## What to do
Quote the committee proof again starting at "There are 16000" and ending at "(Bob's an overachiever).", swapping "overachiever" for "high achiever".

## Passage provided

=====

There are 16000 committees, each with 80 people. So there are 1280000 different committee members across all the committees. Since there are only 1600 people, and 1280000 memberships, at least one committee member (call him Bob) is in at least 800 committees. (Bob's an overachiever).

Now, as is classic, we'll finish with contradiction. Suppose that no pair of committees have four common members, and thus have at most 3. Look at the 800+ committees that Bob is in. Aside from Bob, each of Bob's committees have at most 2 people in common.

So how many people must there be? In Bob's first committee, there are 79 more people. In his second committee, there are at least 77 more people (since maybe 2 have already been counted). In his third, at least 75, and so on. By Bob's 40th committee, we claim there are at least $79 + 77 + 75 + \ldots + 1$ people, aside from Bob.

But $1 + 2 + 3 + \ldots + 79 = 80\cdot79/2 = 40\cdot79$, and $2 + 4 + 6 + \ldots + 78 = 2(1 + 2 + 3 + \ldots + 39) = 2(39\cdot40/2) = 39\cdot40$.

So $1 + 3 + 5 + \ldots + 79 = 40\cdot79 - 40\cdot39 = 40\cdot40 = 1600$, so there are at least 1600 people aside from Bob in Bob's committees! That's impossible, as there are only 1600 people! So we've reached our contradiction, and finished the proof. (And we see Bob only needed to be in 40 committees for this fallacy to hold, not 800).

=====

## Data records
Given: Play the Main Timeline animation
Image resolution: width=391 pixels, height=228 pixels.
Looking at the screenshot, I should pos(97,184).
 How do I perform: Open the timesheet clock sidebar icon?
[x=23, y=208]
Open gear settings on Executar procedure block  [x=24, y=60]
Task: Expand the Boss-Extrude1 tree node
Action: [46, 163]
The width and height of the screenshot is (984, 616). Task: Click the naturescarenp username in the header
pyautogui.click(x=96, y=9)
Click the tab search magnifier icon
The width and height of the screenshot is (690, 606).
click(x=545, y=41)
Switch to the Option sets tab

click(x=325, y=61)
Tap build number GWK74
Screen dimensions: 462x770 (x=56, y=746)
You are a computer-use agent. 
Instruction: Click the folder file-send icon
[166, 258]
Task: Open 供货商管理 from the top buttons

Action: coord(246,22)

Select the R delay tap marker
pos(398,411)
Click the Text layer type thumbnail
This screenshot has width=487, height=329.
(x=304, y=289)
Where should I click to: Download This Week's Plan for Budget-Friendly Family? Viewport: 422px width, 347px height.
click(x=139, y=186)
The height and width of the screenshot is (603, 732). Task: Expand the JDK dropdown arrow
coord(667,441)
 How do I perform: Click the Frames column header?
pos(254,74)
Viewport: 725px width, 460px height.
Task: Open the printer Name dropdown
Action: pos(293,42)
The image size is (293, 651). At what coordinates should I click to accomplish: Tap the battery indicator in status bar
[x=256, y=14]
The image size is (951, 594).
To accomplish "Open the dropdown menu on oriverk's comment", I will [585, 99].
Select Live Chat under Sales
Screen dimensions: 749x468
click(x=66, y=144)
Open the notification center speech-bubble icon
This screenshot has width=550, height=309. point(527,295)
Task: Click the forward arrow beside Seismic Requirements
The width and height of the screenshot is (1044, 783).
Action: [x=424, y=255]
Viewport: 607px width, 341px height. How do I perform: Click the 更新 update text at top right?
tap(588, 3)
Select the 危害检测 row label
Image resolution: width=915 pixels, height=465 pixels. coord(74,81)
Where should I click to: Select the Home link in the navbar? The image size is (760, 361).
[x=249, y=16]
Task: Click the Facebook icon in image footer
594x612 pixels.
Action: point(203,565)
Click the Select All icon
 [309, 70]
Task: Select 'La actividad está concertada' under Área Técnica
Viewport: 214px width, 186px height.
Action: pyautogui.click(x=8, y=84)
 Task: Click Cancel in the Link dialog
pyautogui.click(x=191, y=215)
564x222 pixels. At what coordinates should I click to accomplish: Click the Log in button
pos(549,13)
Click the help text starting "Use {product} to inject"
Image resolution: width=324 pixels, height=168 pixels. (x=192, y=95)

=====

## Written answer
There are 16000 committees, each with 80 people. So there are 1280000 different committee members across all the committees. Since there are only 1600 people, and 1280000 memberships, at least one committee member (call him Bob) is in at least 800 committees. (Bob's an high achiever).